- Advogados de réus acusados de tentativa de golpe de Estado realizaram sustentações orais no Supremo Tribunal Federal (STF) sem apresentar novos argumentos.
- O ex-senador Demóstenes Torres, que defende Almir Garnier, elogiou os ministros e sugeriu que Flávio Dino poderia ser um futuro presidente.
- O advogado Cezar Bittencourt, que representa o tenente-coronel Mauro Cid, também fez elogios, chamando Luiz Fux de “simpático e atraente”.

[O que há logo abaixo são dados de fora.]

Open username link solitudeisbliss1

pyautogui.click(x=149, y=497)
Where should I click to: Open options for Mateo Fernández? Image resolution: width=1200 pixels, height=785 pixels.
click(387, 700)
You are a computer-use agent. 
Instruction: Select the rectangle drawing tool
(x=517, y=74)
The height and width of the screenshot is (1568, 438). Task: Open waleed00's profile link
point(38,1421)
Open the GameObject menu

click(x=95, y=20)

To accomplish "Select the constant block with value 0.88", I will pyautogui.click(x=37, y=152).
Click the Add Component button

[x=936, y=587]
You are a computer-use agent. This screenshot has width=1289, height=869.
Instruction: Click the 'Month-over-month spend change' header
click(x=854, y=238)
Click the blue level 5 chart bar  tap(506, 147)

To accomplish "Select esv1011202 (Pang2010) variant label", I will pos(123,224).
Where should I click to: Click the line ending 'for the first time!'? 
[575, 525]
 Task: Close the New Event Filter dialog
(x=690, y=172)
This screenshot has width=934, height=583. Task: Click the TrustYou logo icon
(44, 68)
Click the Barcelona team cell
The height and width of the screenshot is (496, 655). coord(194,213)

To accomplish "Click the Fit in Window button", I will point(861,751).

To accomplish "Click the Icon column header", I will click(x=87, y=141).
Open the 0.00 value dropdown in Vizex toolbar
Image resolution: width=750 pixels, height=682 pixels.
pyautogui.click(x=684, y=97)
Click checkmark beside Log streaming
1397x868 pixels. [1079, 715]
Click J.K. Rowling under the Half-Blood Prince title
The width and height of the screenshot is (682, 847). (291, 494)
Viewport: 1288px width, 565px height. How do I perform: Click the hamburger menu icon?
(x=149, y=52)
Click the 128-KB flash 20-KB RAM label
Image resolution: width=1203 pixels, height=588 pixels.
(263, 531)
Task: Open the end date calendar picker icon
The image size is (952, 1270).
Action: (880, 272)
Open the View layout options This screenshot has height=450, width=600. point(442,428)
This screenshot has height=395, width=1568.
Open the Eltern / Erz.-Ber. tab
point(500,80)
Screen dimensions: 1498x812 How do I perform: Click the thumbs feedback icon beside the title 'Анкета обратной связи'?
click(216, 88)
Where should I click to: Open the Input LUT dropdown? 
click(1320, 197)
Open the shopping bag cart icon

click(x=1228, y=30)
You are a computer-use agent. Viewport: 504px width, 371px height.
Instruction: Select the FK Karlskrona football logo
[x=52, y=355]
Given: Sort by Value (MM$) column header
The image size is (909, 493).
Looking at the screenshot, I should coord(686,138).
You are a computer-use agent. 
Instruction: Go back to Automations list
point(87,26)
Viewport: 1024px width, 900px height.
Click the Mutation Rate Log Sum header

- O advogado Paulo Renato Cintra Pinto, que defende Alexandre Ramagem, foi repreendido por Cármen Lúcia ao afirmar que o processo eleitoral brasileiro não era auditável.
- As defesas reiteraram que, embora reconheçam a tentativa de golpe, negam a participação de seus clientes nos crimes.
Cientes da provável derrota no julgamento sobre a tentativa de golpe de Estado, advogados de réus realizaram sustentações orais no Supremo Tribunal Federal (STF) sem apresentar novos argumentos. Durante as audiências, alguns defensores tentaram conquistar a simpatia dos ministros com elogios.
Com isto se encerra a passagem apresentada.